### Work to do
Update the records starting at the line that contains "How do I perform: Collapse" and ending at the line that contains "tap(1111, 40)", replacing "Product data panel" with "Shipping panel" and keeping everything else unchanged. Leave the pictures out of your answer.

### Working data
* Start *

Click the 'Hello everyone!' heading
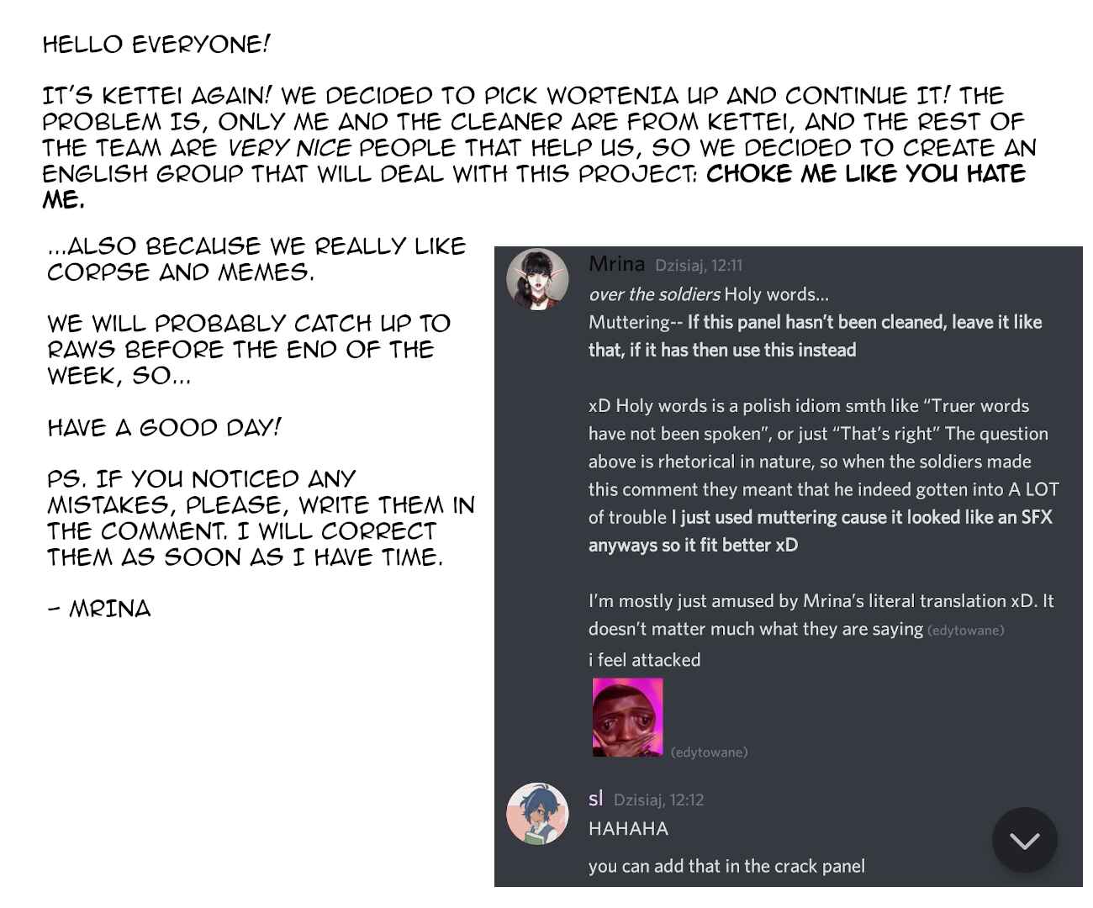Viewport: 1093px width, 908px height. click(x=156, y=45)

* End *
* Start *

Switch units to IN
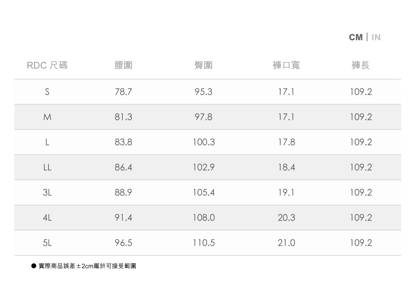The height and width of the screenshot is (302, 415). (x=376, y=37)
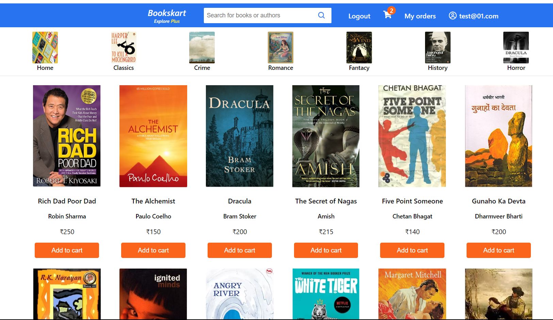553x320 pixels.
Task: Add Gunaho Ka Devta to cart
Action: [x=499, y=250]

* End *
* Start *

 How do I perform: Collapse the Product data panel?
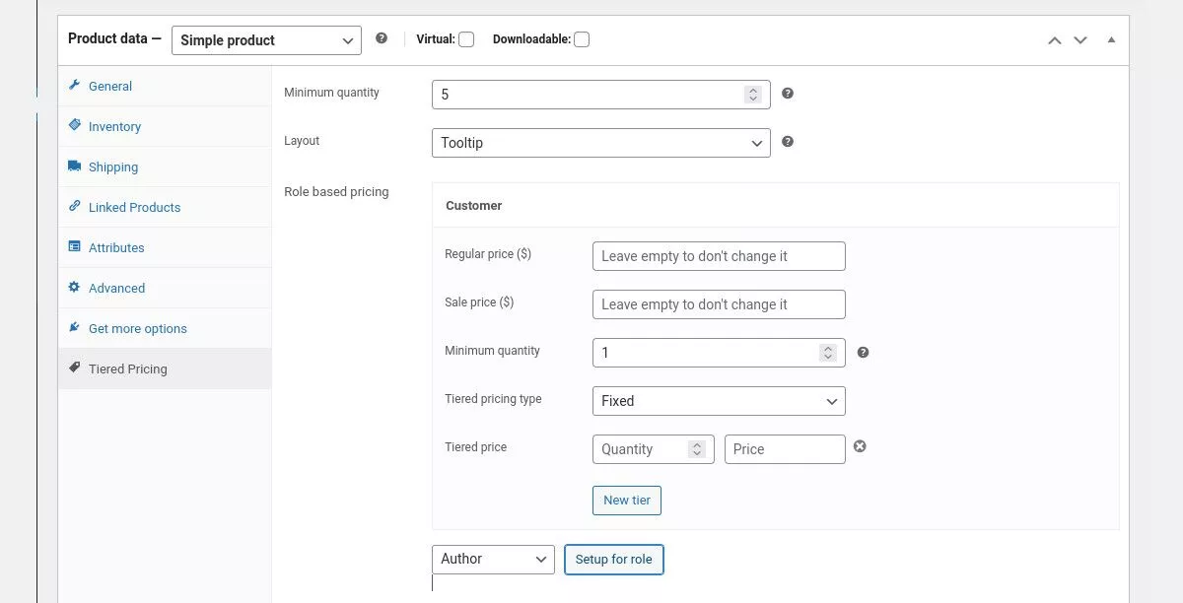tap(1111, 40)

* End *

### Result of the task
 How do I perform: Collapse the Shipping panel?
tap(1111, 40)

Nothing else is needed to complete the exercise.